In the report, the Department of Justice’s Inspector General Michael E. Horowitz concludes that McCabe had authorized aides to provide information to the Wall Street Journal in October 2016 about the bureau’s probe into Hillary Clinton, and repeatedly denied doing so when pressed by DOJ investigators.

The Wall Street Journal article, published days before the 2016 election, revealed internal discord among federal law enforcement officials over how to proceed with an investigation into Clinton’s family charity.

McCabe authorized aides to discuss the investigation with reporter Devlin Barrett, according to the inspector general. Then, McCabe led his then-FBI Director James Comey to believe that he “had not authorized the disclosure and did not know who did,” the report read. According to the report, McCabe also misled internal investigators three times over the course of 2017 regarding the media disclosures — while under oath.

Further, the report concluded that his disclosures to the Journal were not in the “public interest,” and therefore a violation of the bureau’s media policy.

President Donald Trump cheered the report on Friday and used it to attack Comey.

“He LIED! LIED! LIED!” Trump tweeted Friday afternoon. “McCabe was totally controlled by Comey - McCabe is Comey!! No collusion, all made up by this den of thieves and lowlifes!”

The scathing report comes less than a month after Sessions terminated McCabe, just days before he was set to retire from the FBI. Trump called the firing a “great day for Democracy.”

McCabe and Comey — whose May 2017 axing by Trump has been a focus of special counsel Robert Mueller’s investigation into possible obstruction of justice on the part of the president — have been frequent targets of Trump’s ire. Trump has accused McCabe, who briefly served as the interim FBI director following Comey’s dismissal, of being an ally of Clinton. He has been even harsher on Comey, whom he bashed Friday as a “proven LEAKER & LIAR.”
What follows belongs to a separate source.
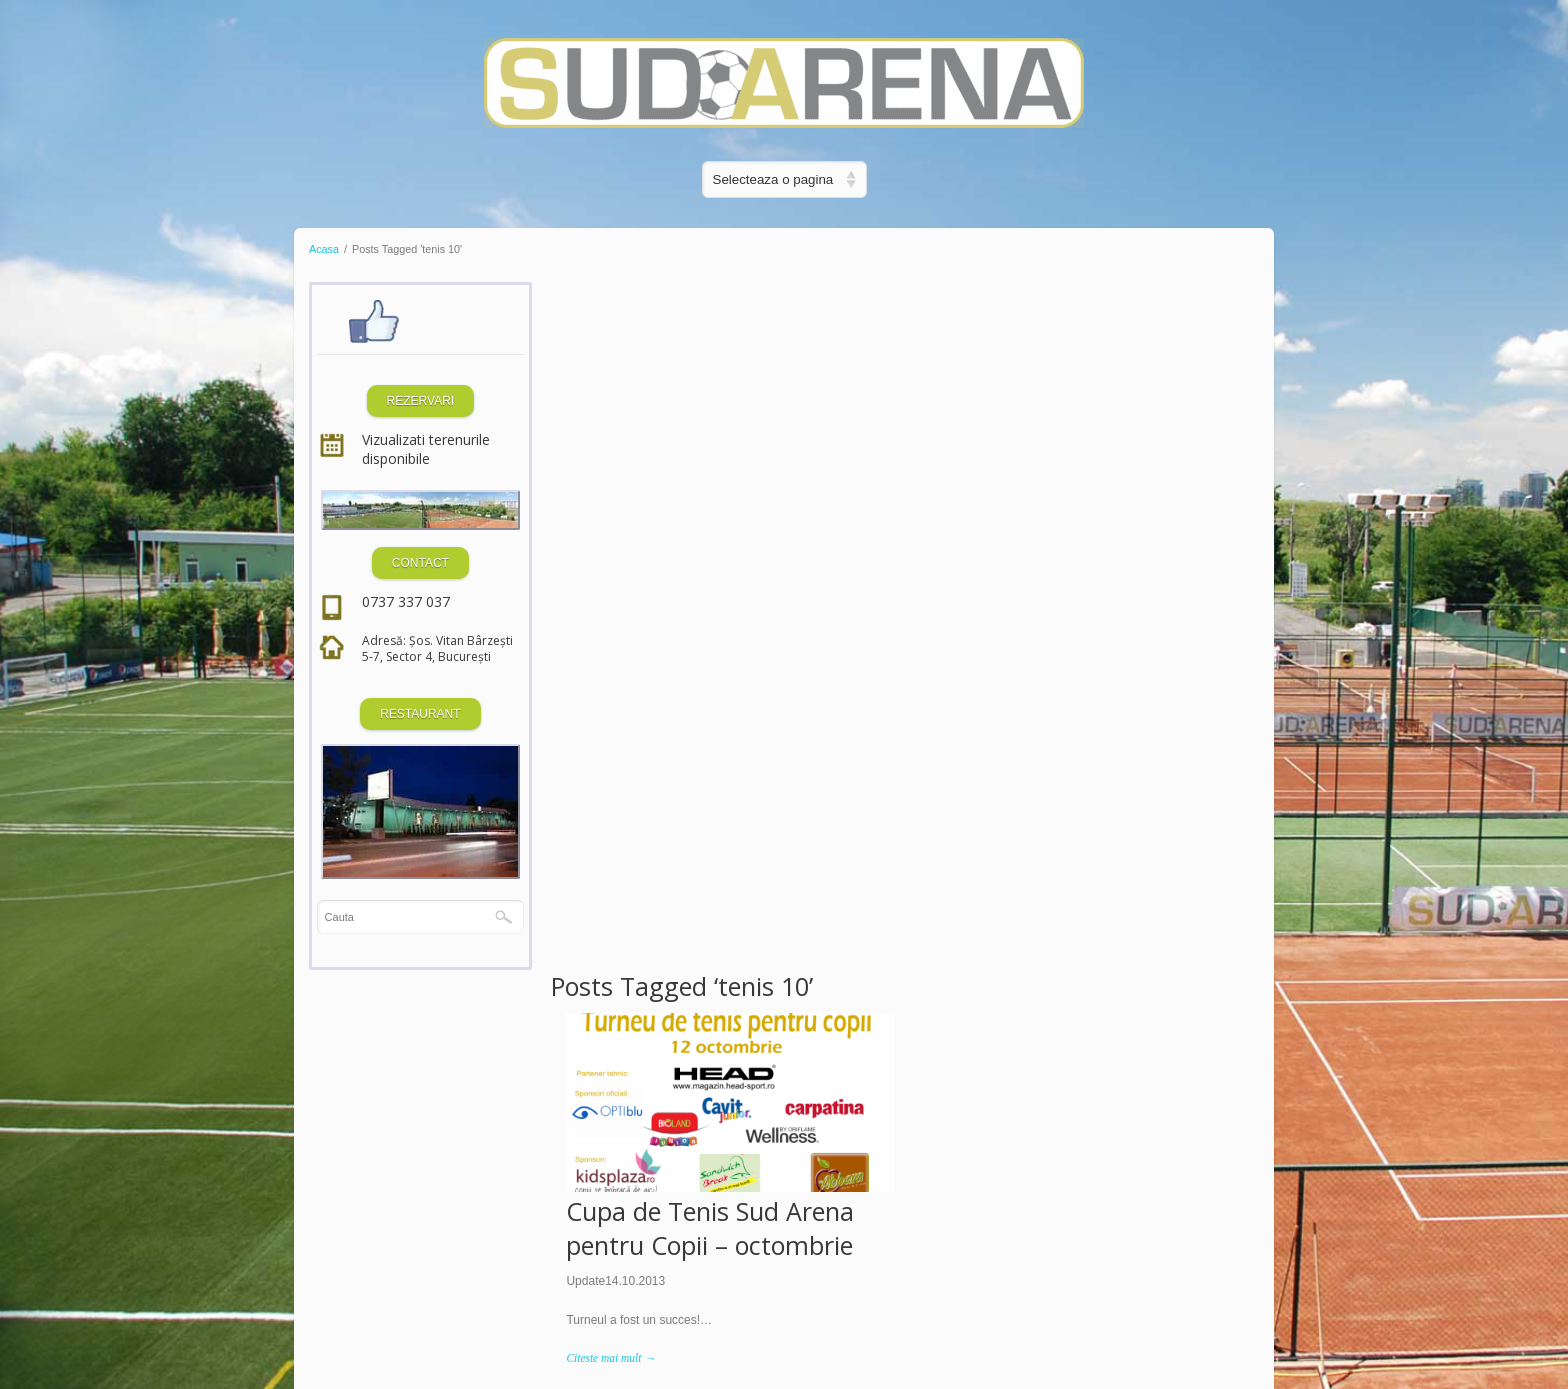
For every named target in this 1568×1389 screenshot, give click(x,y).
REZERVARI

“He is a weak and untruthful slime ball who was, as time has proven, a terrible director of the FBI,” Trump tweeted. “It was my great honor to fire James Comey!”
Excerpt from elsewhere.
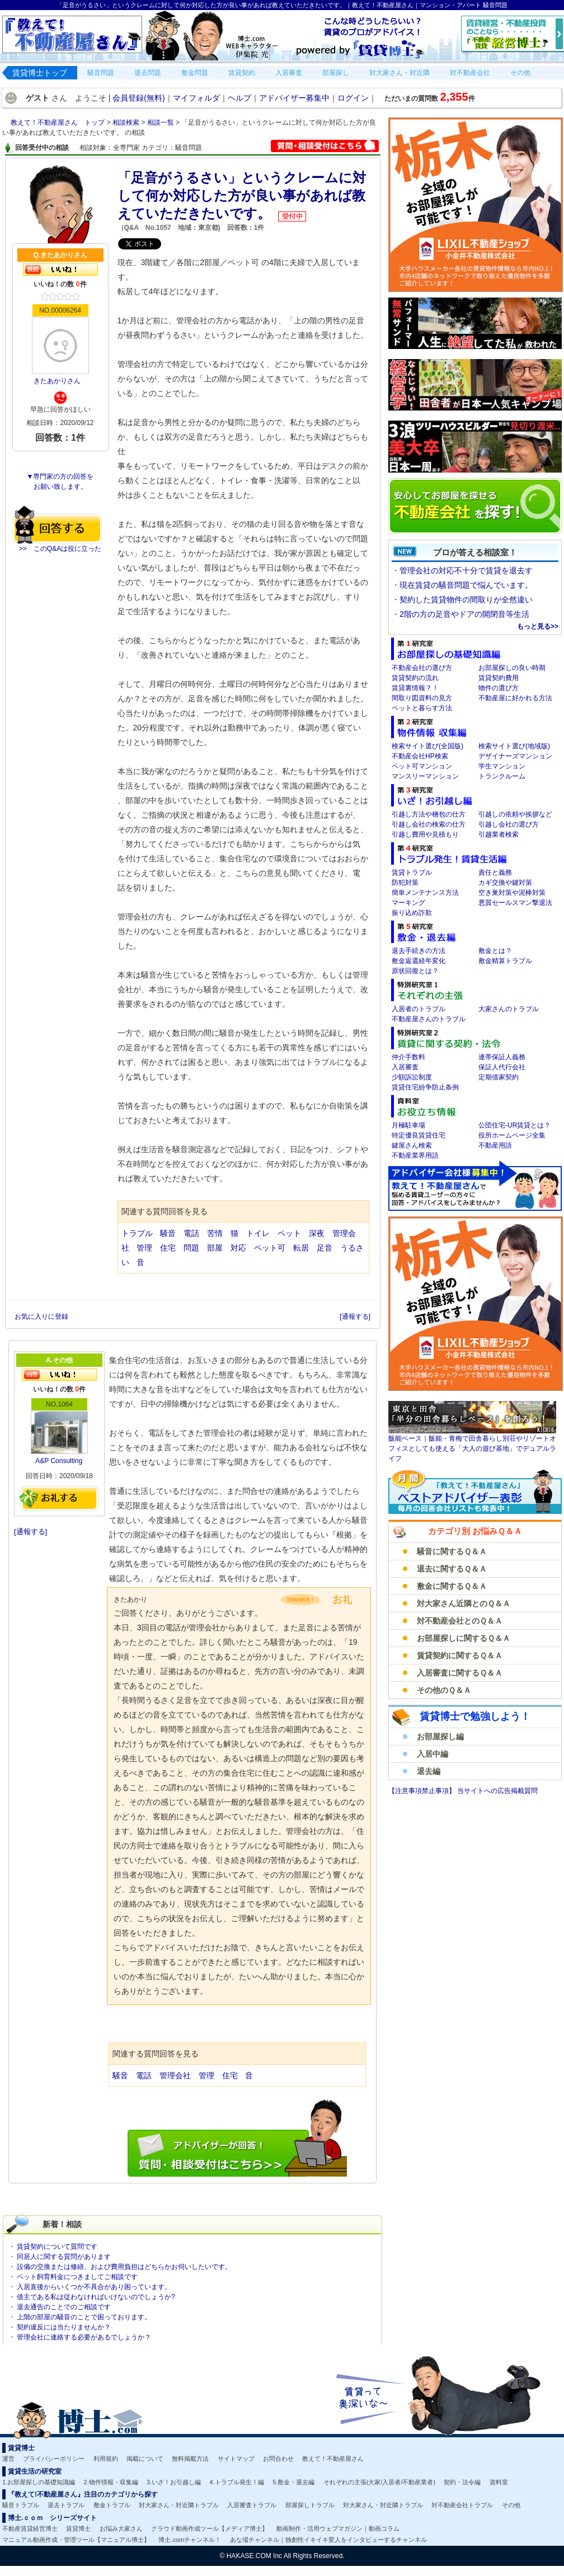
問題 (191, 1247)
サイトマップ (236, 2458)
The tweets came ahead of the release of Comey’s memoir on Tuesday, which recounts his suspicious interactions with Trump and paints a deeply unflattering portrait of the president.

Trump’s attacks on the FBI have been seen as part of a larger effort to discredit investigators examining his campaign’s ties to Russia, along with the possibility that he sought to interfere with the probe.

In a blistering statement in March, McCabe framed his firing as being “part of this administration’s ongoing war on the FBI and the efforts of the special counsel investigation.”

However, the inspector general report is highly-critical of the former deputy FBI director, concluding that he violated FBI Offense Codes 2.5 and 2.6: lacking candor not under oath, and lacking candor under oath. The report also concluded that his media disclosures “served only to advance McCabe’s personal interests and not the public interest, as required by FBI policy.”

The inspector general share the report with Congress on Friday, the same day the FBI named Associate Deputy Director David Bowdich to McCabe’s vacated role at the bureau.